Suva lawyer Isireli Fa is urging indigenous communities to change the belief that decisions made by iTaukei institutions, like the iTaukei Land and Fisheries Commission, cannot be challenged.
Fa made the comments after a landmark court ruling on the chiefly title of the Vanua o Nadi that challenges the belief these decisions are final and can’t be legally questioned.
He says that legal options are available for those unhappy with how the institutions handle traditional matters, especially regarding traditional titles.
“To the public at large, this decision may come as a surprise because there has been a long held, but mistaken belief, that the decision of the ITLFC is final and conclusive and cannot be challenged by any court of law by sect 7 of the iTaukei Lands Act 1905.”
Fa adds that the case won this week shows the institution doesn’t have absolute power, as all their actions can be legally reviewed.
“The perception seems to be that the ILFC will decide, I have the power to decide, now that has often been mistaken as I will decide the way I want. Of course you will have to decide, but you will decide based on the records.”

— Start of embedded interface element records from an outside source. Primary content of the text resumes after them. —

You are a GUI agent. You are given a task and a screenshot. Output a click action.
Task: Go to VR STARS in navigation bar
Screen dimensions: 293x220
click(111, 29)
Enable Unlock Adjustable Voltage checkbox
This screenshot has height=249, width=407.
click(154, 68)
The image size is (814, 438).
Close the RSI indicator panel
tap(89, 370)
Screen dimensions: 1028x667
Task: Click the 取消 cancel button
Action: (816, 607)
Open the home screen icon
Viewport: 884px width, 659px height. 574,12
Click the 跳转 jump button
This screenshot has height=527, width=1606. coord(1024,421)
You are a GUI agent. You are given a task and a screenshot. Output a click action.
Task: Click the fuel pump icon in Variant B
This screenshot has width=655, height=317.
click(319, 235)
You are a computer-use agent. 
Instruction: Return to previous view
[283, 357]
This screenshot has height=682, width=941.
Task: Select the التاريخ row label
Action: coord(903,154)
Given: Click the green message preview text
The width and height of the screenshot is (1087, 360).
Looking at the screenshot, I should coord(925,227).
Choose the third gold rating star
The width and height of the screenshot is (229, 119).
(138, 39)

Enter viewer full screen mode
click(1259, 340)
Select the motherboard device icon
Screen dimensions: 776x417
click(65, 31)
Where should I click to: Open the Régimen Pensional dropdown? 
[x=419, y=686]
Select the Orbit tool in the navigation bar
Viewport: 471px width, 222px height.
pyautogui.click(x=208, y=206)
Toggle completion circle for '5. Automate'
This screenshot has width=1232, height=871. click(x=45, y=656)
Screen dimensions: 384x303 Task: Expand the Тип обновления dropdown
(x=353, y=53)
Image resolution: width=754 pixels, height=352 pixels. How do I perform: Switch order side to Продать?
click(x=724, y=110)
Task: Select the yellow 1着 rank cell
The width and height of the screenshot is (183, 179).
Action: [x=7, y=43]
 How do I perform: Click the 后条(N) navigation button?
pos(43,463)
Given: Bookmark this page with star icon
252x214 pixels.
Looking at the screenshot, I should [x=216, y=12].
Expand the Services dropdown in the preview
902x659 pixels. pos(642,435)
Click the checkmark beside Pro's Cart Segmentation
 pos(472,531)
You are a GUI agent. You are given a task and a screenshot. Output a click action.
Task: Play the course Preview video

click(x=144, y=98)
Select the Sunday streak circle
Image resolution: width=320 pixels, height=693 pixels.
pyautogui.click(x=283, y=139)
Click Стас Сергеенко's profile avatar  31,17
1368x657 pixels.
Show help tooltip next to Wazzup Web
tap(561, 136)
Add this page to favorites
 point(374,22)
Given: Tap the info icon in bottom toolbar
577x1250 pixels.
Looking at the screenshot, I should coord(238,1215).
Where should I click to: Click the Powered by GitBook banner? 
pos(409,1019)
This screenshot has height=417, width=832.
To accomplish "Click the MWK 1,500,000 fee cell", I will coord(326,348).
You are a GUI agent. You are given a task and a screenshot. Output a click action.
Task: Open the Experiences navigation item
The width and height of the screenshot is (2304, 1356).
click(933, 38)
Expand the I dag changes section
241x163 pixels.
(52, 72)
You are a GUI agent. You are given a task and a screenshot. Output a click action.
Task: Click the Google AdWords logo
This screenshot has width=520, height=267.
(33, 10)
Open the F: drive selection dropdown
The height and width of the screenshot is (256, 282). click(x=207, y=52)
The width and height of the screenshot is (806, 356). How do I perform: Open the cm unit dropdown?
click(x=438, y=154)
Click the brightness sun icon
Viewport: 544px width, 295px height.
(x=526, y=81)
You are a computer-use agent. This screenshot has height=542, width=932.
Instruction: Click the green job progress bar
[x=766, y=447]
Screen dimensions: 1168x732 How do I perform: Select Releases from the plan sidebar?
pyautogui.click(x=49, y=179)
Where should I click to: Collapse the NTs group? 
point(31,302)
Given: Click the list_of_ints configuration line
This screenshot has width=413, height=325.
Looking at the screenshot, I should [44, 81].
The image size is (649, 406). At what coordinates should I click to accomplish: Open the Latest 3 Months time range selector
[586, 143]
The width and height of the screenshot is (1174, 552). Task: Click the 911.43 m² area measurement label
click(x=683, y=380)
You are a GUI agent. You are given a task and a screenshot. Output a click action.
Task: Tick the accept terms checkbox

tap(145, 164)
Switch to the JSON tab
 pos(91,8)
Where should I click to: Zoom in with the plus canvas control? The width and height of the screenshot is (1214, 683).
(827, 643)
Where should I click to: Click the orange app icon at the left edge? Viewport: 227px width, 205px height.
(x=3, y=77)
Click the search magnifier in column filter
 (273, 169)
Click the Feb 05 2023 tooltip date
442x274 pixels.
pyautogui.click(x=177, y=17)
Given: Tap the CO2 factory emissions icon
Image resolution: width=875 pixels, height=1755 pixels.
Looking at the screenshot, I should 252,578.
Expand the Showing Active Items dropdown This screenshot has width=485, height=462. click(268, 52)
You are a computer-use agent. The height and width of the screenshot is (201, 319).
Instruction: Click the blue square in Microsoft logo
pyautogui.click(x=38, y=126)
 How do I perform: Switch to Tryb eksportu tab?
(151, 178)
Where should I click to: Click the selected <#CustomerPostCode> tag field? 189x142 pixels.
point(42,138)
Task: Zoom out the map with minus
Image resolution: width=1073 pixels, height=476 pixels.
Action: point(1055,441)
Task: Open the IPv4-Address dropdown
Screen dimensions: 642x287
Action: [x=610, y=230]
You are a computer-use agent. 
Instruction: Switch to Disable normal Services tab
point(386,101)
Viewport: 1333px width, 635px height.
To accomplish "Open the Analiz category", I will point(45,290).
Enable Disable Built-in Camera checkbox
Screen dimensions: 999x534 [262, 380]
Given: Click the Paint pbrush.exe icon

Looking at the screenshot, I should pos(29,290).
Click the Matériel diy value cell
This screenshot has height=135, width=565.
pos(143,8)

He says the case has opened opportunities for others in similar situations to seek redress, adding that politics often interfere with chiefly titles due to political power.
“The best way is to take it to court and get it sorted out in a fair and just manner, sometimes you win sometimes you lose, but the process is transparent and if the process is transparent then the people will buy into that decision”.
Fa said the High Court decision offers valuable guidance to the ITLFC, helping them improve how they conduct their affairs and interact with landowning communities.